If a single component is delayed, like microchips right now, that throws a wrench into the whole process. And with soaring demand, it’s the perfect storm.
“No one thought the auto industry would be this strong so soon after COVID,” Hicks said.
This is certainly evident in parking lots and at rental car counters.
“Basically overnight,” AAA regional spokesperson Skyler McKinley said. “The overwhelming demand for rental cars suddenly returned. “
McKinley says it all started when no one was renting.
“The car rental companies had their backs to the wall,” McKinley said. “When there was no demand. Really, there was no demand for rental cars in this country. So they sold their fleets just because these (cars) are on their books as a liability. “
Major car rental operators have sold more than 770,000 cars as the pandemic shatters demand. Now they can’t buy back inventory fast enough because there is no inventory to buy.
“Look – this is just the long tail of the effects of the coronavirus pandemic,” McKinley said.
Car rental companies are begging customers to stay with them and their stock prices are on the rise.
Avis Budget Group said in a statement: “As we return to a state of normality, we expect greater fluctuations in market demand… and are constantly adjusting our fleet to meet that demand.”
Enterprise, Alamo, National is seeing an increase in demand across the country and said, “We expect this to continue through the summer. If you are planning to travel … providing flexible travel dates and branch pickup locations in your search can also help expand your options.
McKinley says it works.
“Consider the airport rental locations,” McKinley said.
The problem for car rental companies is that during this time of crisis, travelers are finding out how to get around without a rental.
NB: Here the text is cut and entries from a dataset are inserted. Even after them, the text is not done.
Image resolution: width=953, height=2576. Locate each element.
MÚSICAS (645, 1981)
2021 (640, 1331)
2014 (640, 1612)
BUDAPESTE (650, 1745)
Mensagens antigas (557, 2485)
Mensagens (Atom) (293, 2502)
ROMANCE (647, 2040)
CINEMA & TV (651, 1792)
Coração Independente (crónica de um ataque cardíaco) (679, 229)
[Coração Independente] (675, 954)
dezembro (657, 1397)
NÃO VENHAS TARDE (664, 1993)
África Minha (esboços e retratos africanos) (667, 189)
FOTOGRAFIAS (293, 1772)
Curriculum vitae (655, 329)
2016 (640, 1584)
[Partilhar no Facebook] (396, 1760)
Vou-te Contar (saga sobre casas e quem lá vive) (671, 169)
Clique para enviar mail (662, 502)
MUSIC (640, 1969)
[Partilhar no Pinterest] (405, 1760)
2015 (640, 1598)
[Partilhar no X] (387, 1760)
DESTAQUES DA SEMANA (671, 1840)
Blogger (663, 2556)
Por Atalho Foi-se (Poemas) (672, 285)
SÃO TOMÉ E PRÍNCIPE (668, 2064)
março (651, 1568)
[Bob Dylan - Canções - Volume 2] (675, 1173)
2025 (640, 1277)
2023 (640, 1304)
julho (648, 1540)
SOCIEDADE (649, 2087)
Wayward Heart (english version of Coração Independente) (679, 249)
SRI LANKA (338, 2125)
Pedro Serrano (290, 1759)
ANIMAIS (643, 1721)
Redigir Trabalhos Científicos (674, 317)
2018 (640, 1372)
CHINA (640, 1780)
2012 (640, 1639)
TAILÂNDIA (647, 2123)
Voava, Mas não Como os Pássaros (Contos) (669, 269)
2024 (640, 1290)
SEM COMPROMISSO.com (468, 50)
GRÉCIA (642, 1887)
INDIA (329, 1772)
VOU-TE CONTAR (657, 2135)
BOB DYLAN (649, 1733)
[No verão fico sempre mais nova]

“You can go anywhere you want in a cab, or even in a Lyft or an Uber,” McKinley said.
“I looked at rental cars online quite briefly,” said a traveler at Denver International Airport. “I think the cheapest I could find one for was around $ 350 for two days.”
This surge in prices is discouraging many customers, perhaps for good.
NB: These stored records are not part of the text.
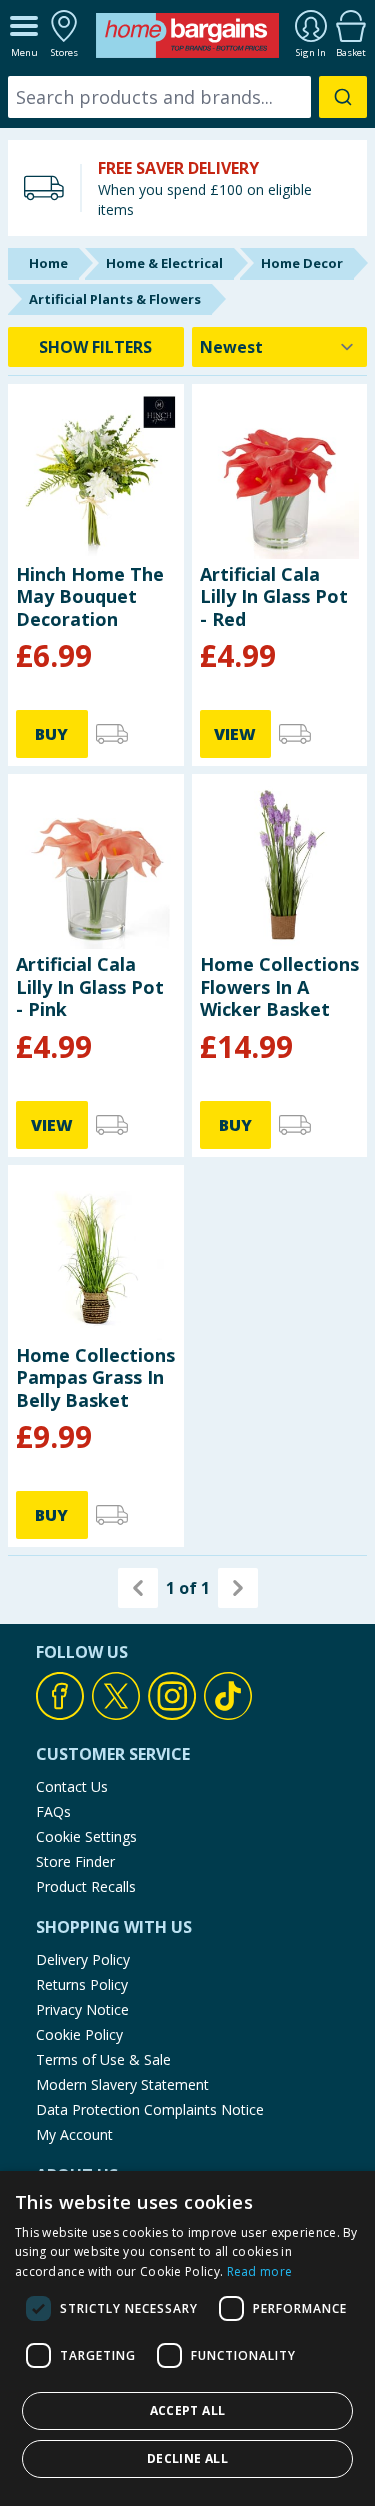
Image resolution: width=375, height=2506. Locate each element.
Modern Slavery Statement (122, 2084)
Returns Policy (82, 1984)
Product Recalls (86, 1886)
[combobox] (187, 97)
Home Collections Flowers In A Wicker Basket (279, 986)
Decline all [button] (187, 2458)
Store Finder (75, 1861)
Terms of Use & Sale (103, 2059)
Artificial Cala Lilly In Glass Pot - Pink (90, 986)
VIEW (235, 734)
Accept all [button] (188, 2410)
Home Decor (302, 263)
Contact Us (72, 1786)
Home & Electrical (164, 263)
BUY (51, 734)
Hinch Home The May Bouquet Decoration (90, 596)
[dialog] (187, 2338)
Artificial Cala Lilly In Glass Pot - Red (274, 596)
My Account (74, 2134)
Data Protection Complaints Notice (150, 2109)
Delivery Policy (83, 1959)
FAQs (53, 1811)
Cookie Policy (79, 2034)
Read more (260, 2271)
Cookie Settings (86, 1836)
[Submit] (343, 97)
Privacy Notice (82, 2009)
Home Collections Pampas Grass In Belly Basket (95, 1377)
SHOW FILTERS (95, 347)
McKinley says there are many ways to get around, especially in big cities.
“Most of the time you don’t need the car,” McKinley said. “So don’t pay all of that on top of that. In Denver, we have a super train to the plane. And I think this crisis will make Americans think: do I really need a car for this whole trip?
And that brings us back to Justin and Meagan.
“It’s good because you’re using an app,” Meagan said. “So there is no counter-implication. You don’t have to go to a counter.
Their philosophy: keep their prices competitive.
“I think it’s more important to have reservations than to have a higher price,” Justin said.
“They cost from $ 75 a day to – this one goes up to $ 100 a day,” Meagan said of the Jeep Rubicons. “And it’s fun to drive cool cars.”